Réaction américaine «très minime»

Peu après le début de l'attaque du Hamas contre Israël le 7 octobre, Washington avait déjà envoyé dans la région deux porte-avions, leurs navires d'escorte et environ 2000 soldats de la marine. Ils servent en premier lieu à la dissuasion et ne doivent intervenir qu'en cas d'urgence - des urgences qui se sont déjà produites à plusieurs reprises au cours des dernières semaines. «Le fait qu'il y ait des navires de guerre capables d'écarter les dangers est très important pour la navigation civile», explique Woertz. Dans ce domaine, les Etats-Unis restent «un acteur très important», selon l'expert.
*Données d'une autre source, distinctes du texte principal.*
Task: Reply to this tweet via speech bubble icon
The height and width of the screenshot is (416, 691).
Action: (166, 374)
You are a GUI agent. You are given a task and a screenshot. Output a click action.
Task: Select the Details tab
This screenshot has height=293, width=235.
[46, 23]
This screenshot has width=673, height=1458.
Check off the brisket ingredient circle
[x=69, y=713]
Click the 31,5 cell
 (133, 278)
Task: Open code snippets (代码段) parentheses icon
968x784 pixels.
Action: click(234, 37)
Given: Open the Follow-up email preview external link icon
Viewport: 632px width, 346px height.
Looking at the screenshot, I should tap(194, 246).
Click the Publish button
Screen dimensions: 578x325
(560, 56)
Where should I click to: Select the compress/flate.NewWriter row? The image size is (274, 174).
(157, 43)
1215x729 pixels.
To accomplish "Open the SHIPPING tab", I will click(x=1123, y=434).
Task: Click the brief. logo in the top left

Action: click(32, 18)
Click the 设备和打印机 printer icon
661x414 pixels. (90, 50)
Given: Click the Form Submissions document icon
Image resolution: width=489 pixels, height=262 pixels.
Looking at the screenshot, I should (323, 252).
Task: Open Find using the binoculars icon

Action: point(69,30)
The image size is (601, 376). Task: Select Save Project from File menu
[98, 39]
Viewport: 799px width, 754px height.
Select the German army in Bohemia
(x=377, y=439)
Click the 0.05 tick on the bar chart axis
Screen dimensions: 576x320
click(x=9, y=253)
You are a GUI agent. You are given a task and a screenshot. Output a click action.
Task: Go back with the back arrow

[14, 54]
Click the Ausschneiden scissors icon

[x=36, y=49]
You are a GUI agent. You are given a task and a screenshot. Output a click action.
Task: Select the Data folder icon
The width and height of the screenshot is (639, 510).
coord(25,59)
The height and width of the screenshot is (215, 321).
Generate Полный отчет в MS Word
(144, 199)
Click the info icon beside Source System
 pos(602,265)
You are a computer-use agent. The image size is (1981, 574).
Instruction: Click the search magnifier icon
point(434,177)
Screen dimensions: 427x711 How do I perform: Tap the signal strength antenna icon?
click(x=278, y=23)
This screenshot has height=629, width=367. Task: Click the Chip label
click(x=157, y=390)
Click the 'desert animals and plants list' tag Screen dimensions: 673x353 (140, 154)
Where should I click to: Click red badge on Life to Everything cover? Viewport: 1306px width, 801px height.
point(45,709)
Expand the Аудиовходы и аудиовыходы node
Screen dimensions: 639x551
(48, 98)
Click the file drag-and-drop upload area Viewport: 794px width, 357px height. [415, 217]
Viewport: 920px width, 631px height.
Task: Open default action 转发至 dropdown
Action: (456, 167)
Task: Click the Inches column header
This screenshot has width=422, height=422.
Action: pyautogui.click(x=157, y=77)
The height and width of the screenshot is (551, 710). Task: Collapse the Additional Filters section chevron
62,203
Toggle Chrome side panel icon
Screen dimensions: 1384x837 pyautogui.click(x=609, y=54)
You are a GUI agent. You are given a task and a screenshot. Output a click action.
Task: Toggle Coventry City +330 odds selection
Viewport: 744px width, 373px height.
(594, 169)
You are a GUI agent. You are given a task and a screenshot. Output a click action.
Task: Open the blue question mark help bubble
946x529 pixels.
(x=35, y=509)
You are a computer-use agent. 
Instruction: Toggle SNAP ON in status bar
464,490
«Jusqu'à présent, les réactions américaines sont très minimes»
Ali Fathollah-Nejad

Des mesures concrètes contre les rebelles houthis au Yémen pourraient toutefois s'avérer compliquées pour les Etats-Unis: «Les Etats-Unis pourraient repérer les rampes de lancement à partir desquelles les Houthis tirent leurs missiles. Mais cela pourrait s'avérer difficile, surtout si les rampes de lancement sont mobiles», explique l'expert. Ali Fathollah-Nejad est du même avis. Selon lui, il est pour l'instant impossible de dire si cela va changer.